(Exercise description): Set every record down verbatim and omit the pictures.

(Pixel coordinate grounding data)
┄┄┄┄┄┄

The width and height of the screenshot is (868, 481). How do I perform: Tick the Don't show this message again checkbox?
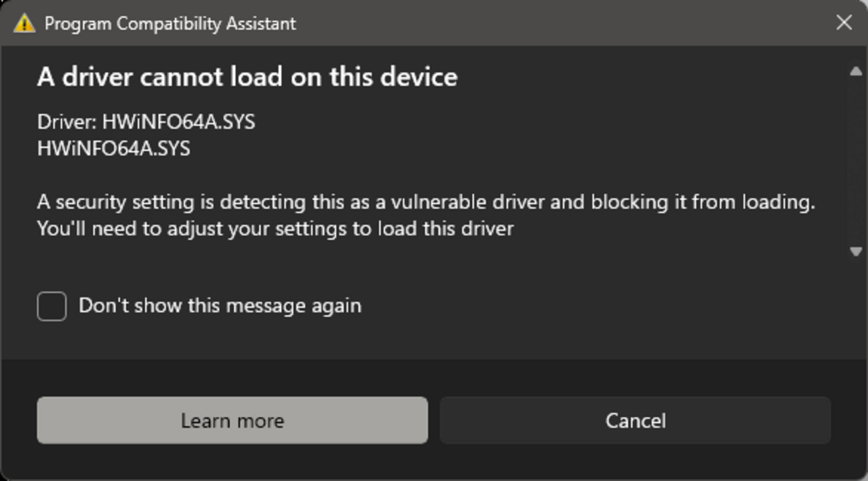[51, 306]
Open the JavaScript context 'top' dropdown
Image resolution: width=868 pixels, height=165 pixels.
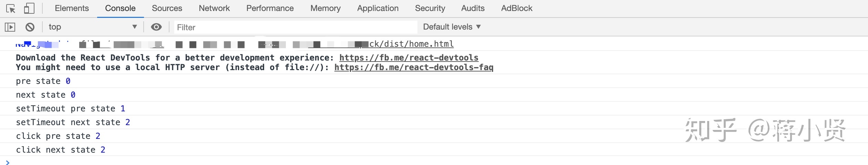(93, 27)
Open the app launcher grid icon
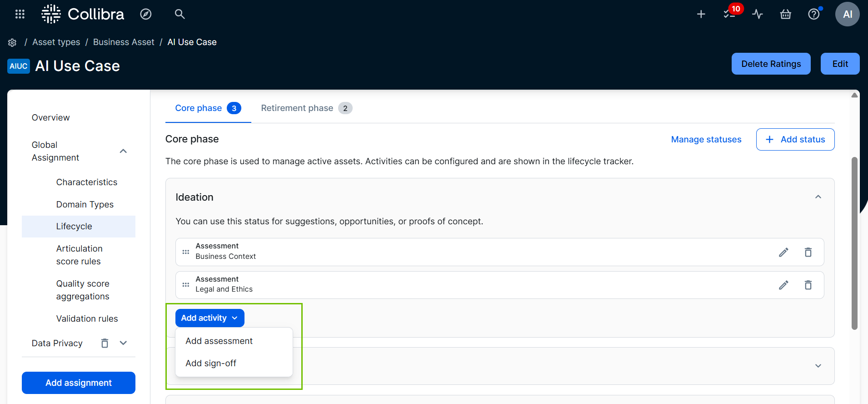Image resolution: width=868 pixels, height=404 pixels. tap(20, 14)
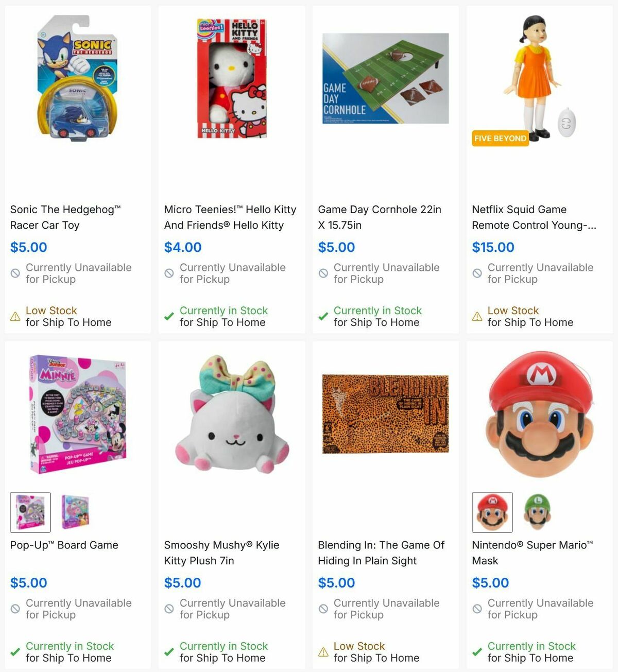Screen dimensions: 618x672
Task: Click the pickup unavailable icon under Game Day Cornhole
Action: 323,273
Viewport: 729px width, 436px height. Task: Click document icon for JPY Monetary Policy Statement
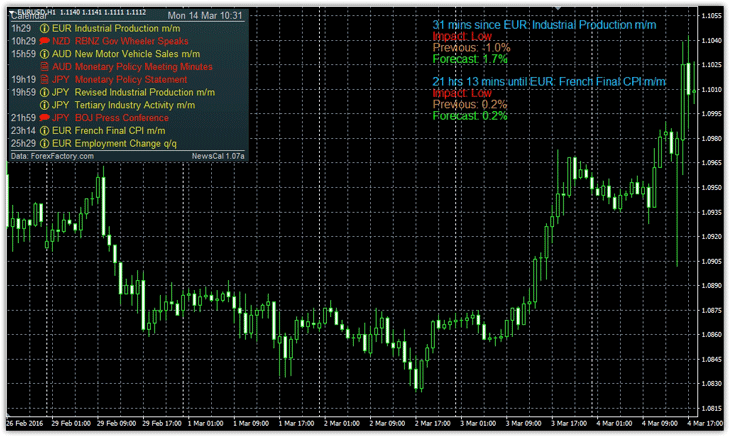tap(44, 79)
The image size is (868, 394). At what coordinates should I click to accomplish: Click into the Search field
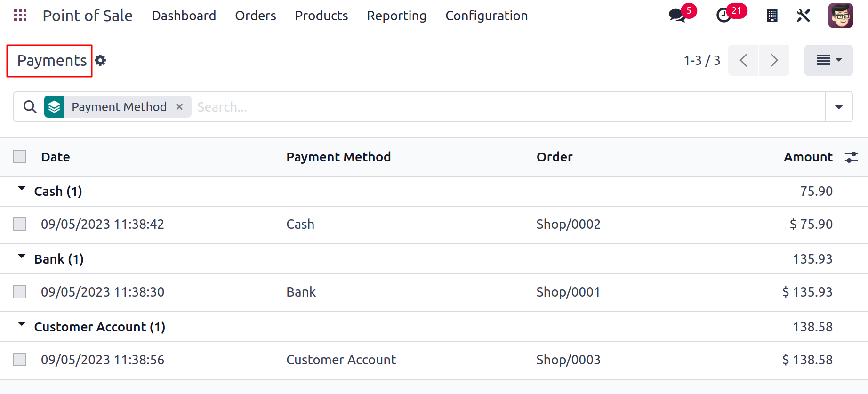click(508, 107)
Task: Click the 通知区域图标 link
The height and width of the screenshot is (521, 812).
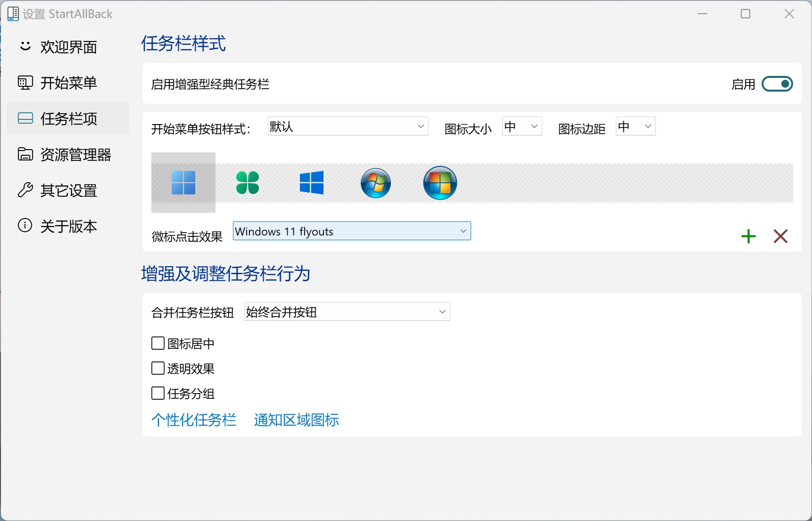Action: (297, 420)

┄┄┄┄┄┄

(Written reply):
The width and height of the screenshot is (868, 481). How do I perform: Tick the Don't show this message again checkbox?
[51, 306]
Open the JavaScript context 'top' dropdown
Image resolution: width=868 pixels, height=165 pixels.
(93, 27)
Open the app launcher grid icon
Image resolution: width=868 pixels, height=404 pixels. tap(20, 14)
Screen dimensions: 618x672
Task: Click the pickup unavailable icon under Game Day Cornhole
Action: 323,273
Viewport: 729px width, 436px height. Task: Click document icon for JPY Monetary Policy Statement
tap(44, 79)
The image size is (868, 394). At what coordinates should I click to accomplish: Click into the Search field
click(508, 107)
Task: Click the 通知区域图标 link
The height and width of the screenshot is (521, 812).
Action: (297, 420)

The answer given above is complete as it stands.